• **Excerpt to read**
= = = =

Microsoft Azure provides an all-encompassing service that allows you to host Docker containers on the Azure Container Registry (ACR), deploy to a production-ready Kubernetes cluster via the Azure Kubernetes Service (AKS), and more. Using CircleCI, you can automatically deploy updates to your application, providing a safer and more efficient CI/CD process for managing your software. This article shows you how to automate deployments for a .Net application to Azure Kubernetes.
A sample application has been created for this tutorial. Once you set it up, it will run in your local environment.
Prerequisites
- Familiarity with Docker and Docker Desktop installed on your local machine. You can follow Docker’s tutorial for Windows or macOS.
- GitHub account
- CircleCI account
- Azure account with an active subscription
- Basic knowledge of building applications with ASP.NET Core framework
- Azure CLI installed on your workstation
Setting up the development environment
To help understand the concepts in this article, a simple .NET application has been created — a weather API that gives a forecast for the week. Use Git {: target=”_blank”} to clone the sample application to your development environment.
git clone https://github.com/CIRCLECI-GWP/docker-dotnet-app-aks
Change into the cloned directory:
cd docker-dotnet-app-aks
Authenticating with Azure
To run commands using the Azure CLI, you will need to be authenticated. Use this command:
az login
This opens a new window in your browser. Provide your email address and password to complete the authentication process. When the authentication process is complete, the subscription details will be printed out in your terminal. Make a note of the id key; you will need it when creating a service principal.
this command:
az ad sp create-for-rbac --name <service_principal_name> --scopes /subscriptions/<subscription_id> --role owner
In the command, service_principal_name can be any name you choose, and subscription_id is the value of the id key in the terminal output of the successful login. On successful completion, the service principal information will be printed on the terminal. The information displayed includes the appId and password; both will be used to log in to the container registry.
Setting up the Container Registry
Create a new resource group using this command:
az group create --name AzureRG --location eastus
Next, create a new container registry using this command:
az acr create --resource-group AzureRG --name dotnetaksdemo --sku Basic
NOTE: The registry name must be unique. If your name is already in use, you will get an error prompting you to choose a different, unique name. You can use the Registries API to check for available names. In this tutorial, we will use the registry name dotnetaksdemo.
With a registry successfully set up, you can build the Docker image and push it to the registry.

= = = =

• **Source data**

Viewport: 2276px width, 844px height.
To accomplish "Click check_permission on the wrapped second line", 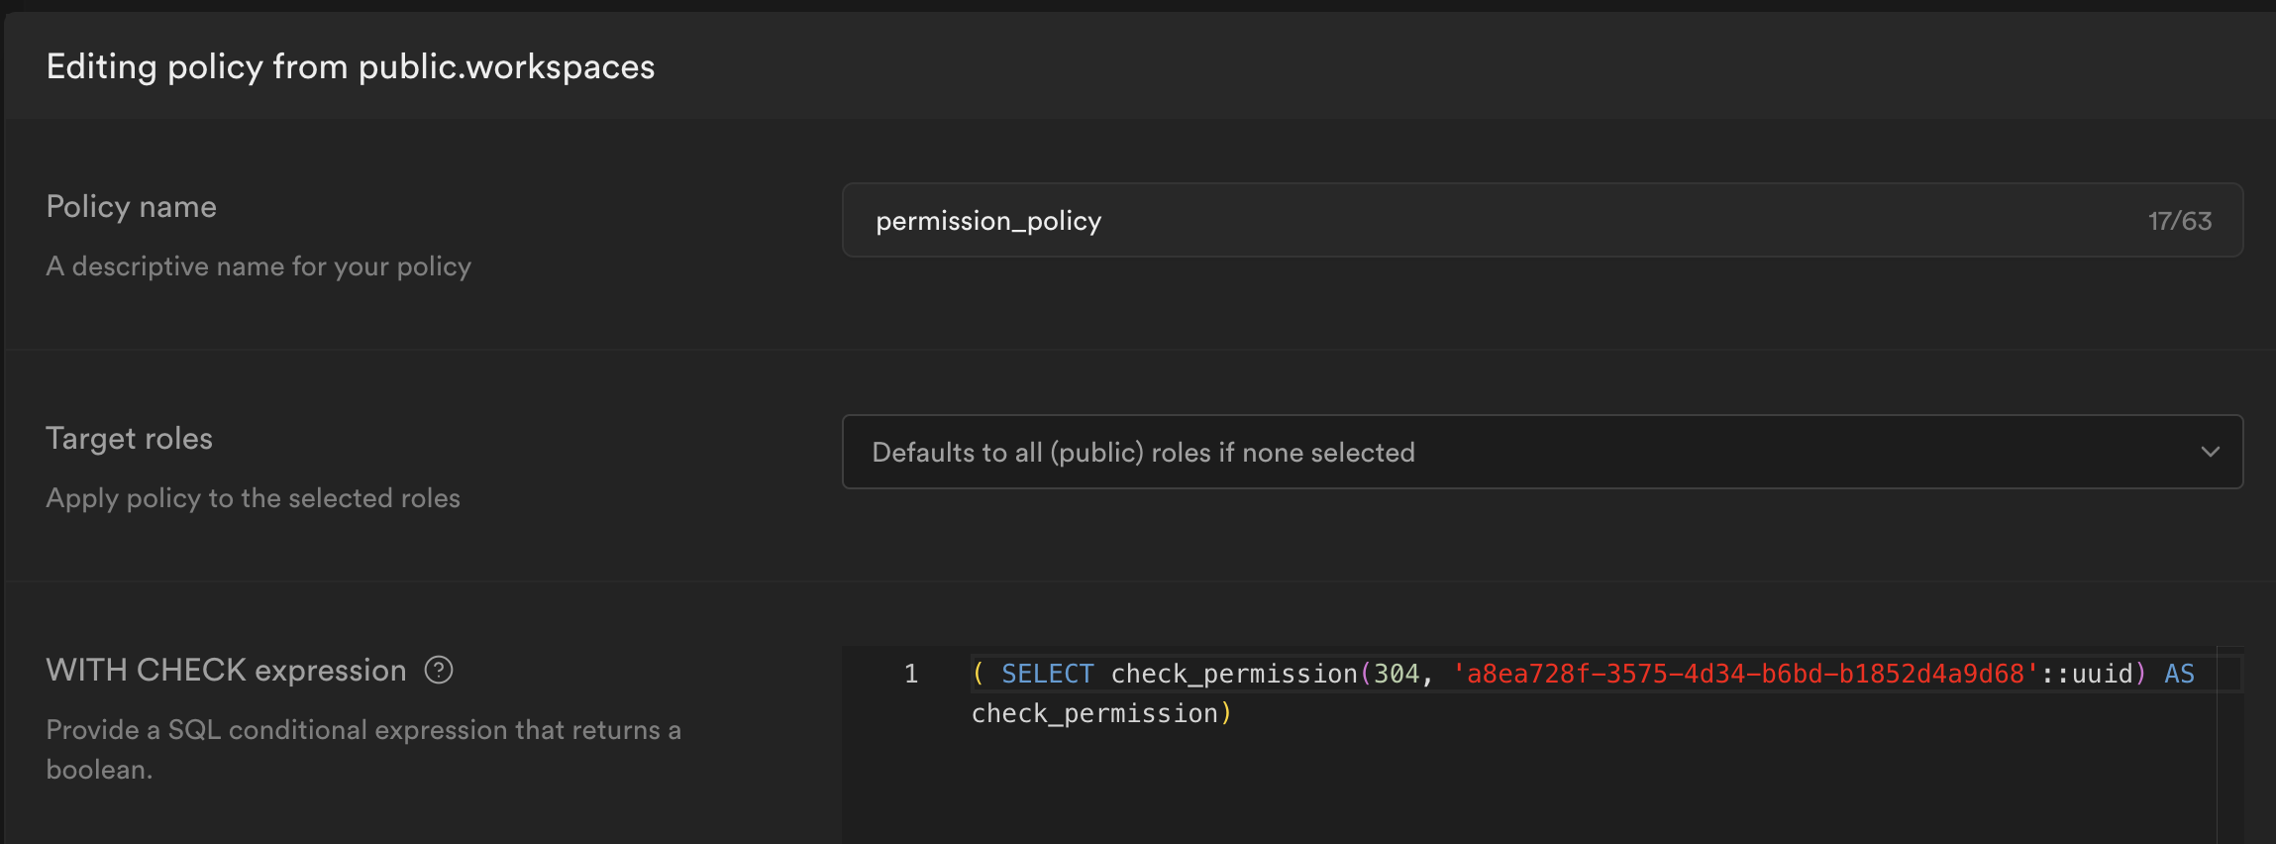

= = = =

• **Objective**
Quote the stretch of the Azure Kubernetes deployment tutorial from "- GitHub account" through "your development environment.".

• **Task answer**
- GitHub account
- CircleCI account
- Azure account with an active subscription
- Basic knowledge of building applications with ASP.NET Core framework
- Azure CLI installed on your workstation
Setting up the development environment
To help understand the concepts in this article, a simple .NET application has been created — a weather API that gives a forecast for the week. Use Git {: target=”_blank”} to clone the sample application to your development environment.